*Aim 1*. In the article on the small business jobs law, shorten the paragraph beginning "Congress has passed" to one or two sentences, keeping its main facts.
*Aim 2*.
Answer these questions from the article on the small business jobs law, one per line:
(a) On what date was the article published?
(b) What has the recession sapped for the small business owners the lending provisions aim to help?
(c) According to the final paragraph, the new bill lets banks make much larger loans and permits what else?
*Aim 3*. List every SBA program that the article on the small business jobs law says will get a higher maximum loan size.
— start of Excerpted passage —
Jobs and credit for small businesses

Published On: December 1, 2010

The lending fund is only a temporary fix, but it can offer some useful options.

Congress has passed, and the President has signed into law, the “Small Business Jobs and Credit Act of 2010.” In addition to creating a unique new $30 billion lending program, the tax provisions offer $12 billion in tax breaks. Both parts of the bill include measures that could have some specialty fabric professionals worried.

The lending provisions in the new bill are designed to help small business owners who have seen the value of real estate and other types of collateral sapped by the recession. Among the bill’s many provisions are:

> Small Business Administration (SBA) lending programs. Those seeking SBA loans stand to benefit from the extension of provisions that amped up the SBA’s lending guarantee programs and recently expired fee reductions. The bill also increases the maximum loan size for the SBA’s 7(a), 504, and microloan programs.

The far-reaching changes to the SBA’s guaranteed loan programs—the new bill allows banks to make much larger loans and permits bigger businesses to take advantage of them—could potentially alter the essential character of the SBA borrowers. In essence, it could make them … not very small.
— end of Excerpted passage —
— start of Information shown —
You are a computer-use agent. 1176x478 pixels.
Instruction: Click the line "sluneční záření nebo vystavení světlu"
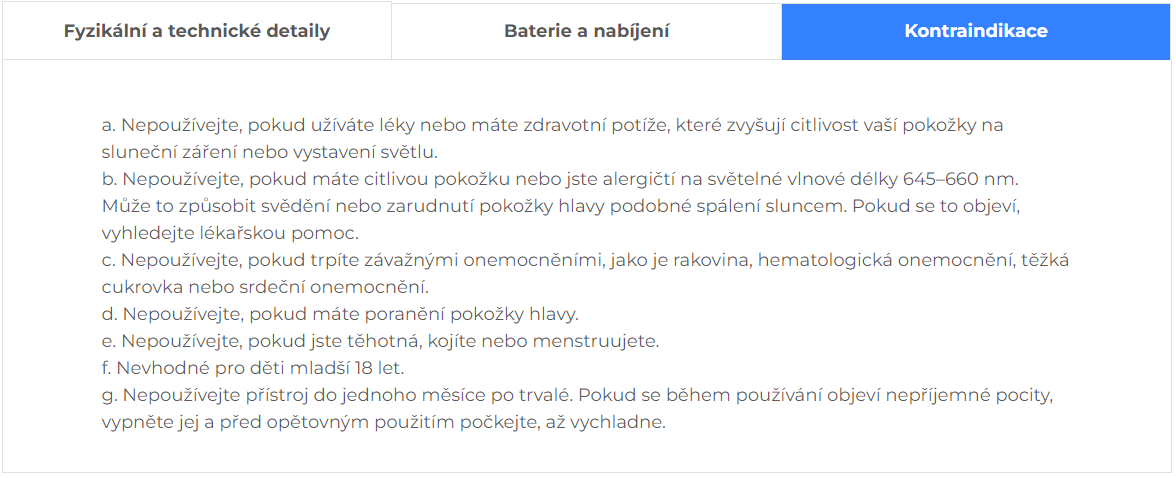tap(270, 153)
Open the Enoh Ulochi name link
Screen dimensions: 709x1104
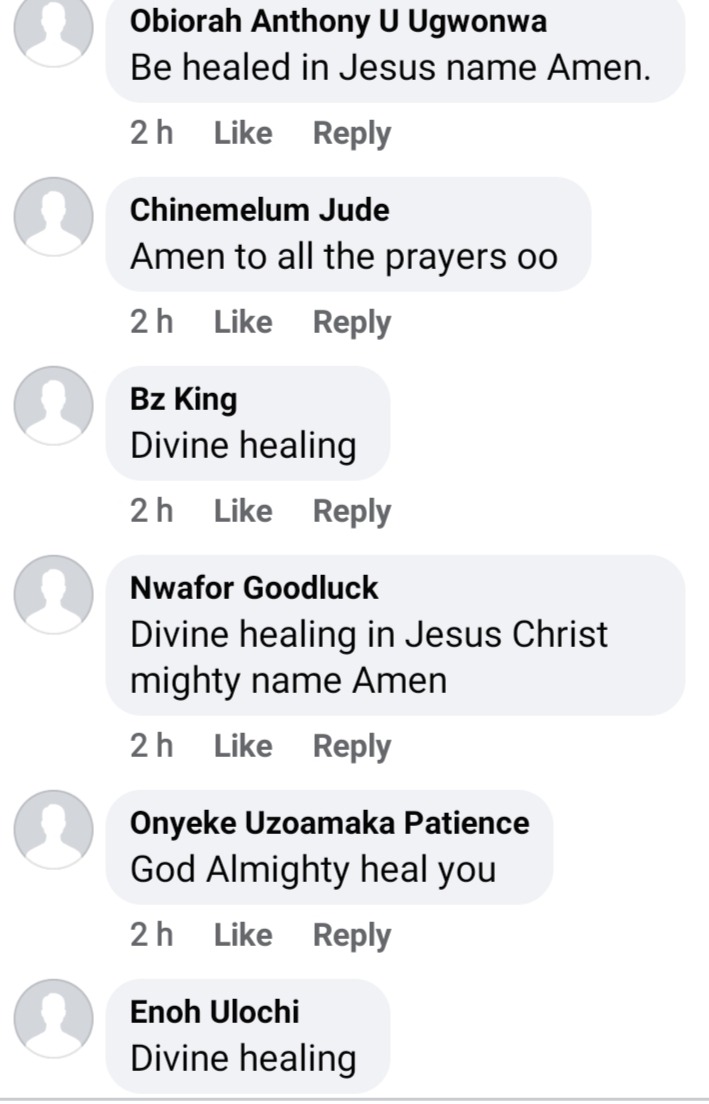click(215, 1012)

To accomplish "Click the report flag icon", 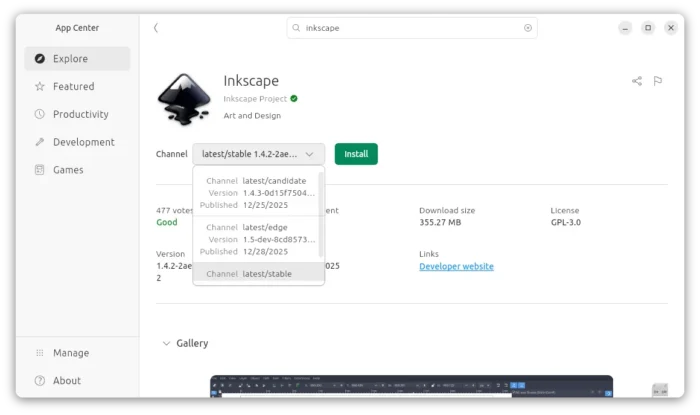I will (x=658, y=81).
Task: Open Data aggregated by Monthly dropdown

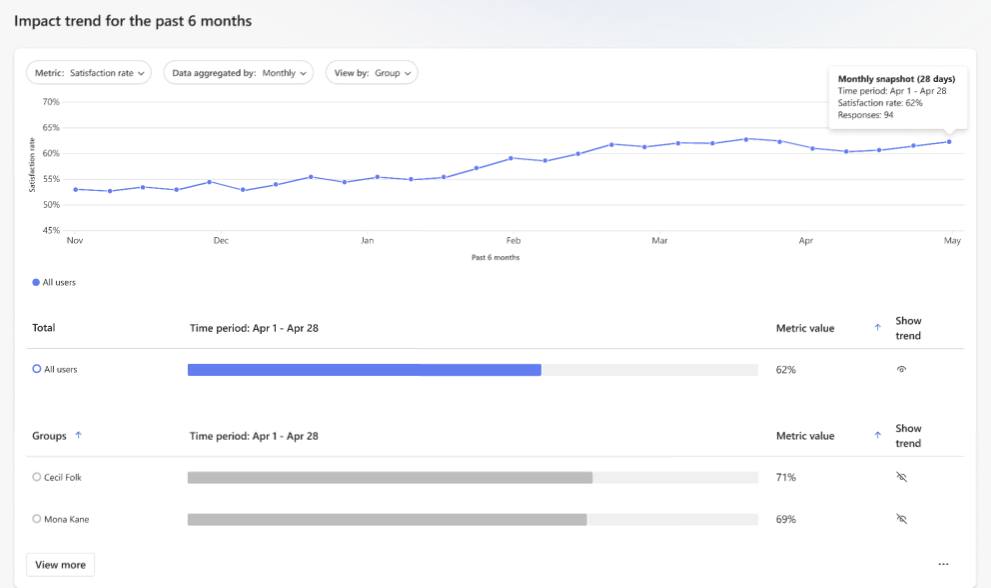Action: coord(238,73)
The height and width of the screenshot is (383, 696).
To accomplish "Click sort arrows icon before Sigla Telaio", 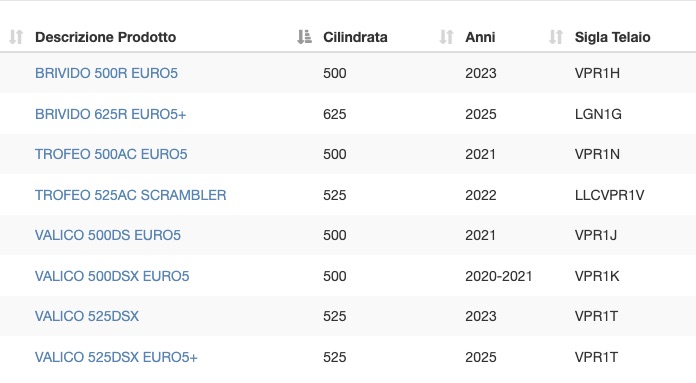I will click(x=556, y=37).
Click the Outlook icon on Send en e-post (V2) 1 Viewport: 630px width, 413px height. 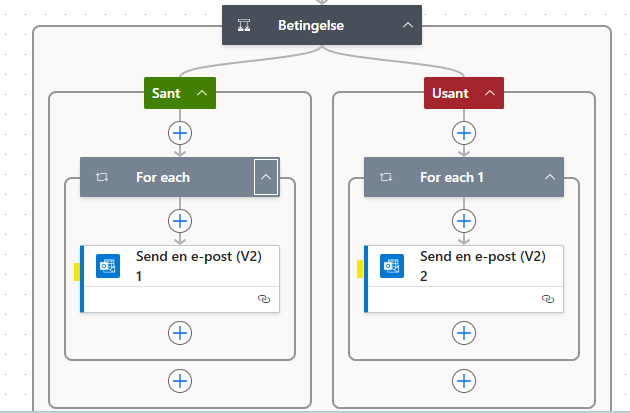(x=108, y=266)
— end of Information shown —
*Exercise response 1*. The newly signed Small Business Jobs and Credit Act of 2010 creates a $30 billion lending program and provides $12 billion in tax breaks. Both parts contain measures that may worry some specialty fabric professionals.

*Exercise response 2*.
(a) December 1, 2010
(b) The value of real estate and other types of collateral
(c) Bigger businesses to take advantage of the loans

*Exercise response 3*.
- 7(a)
- 504
- Microloan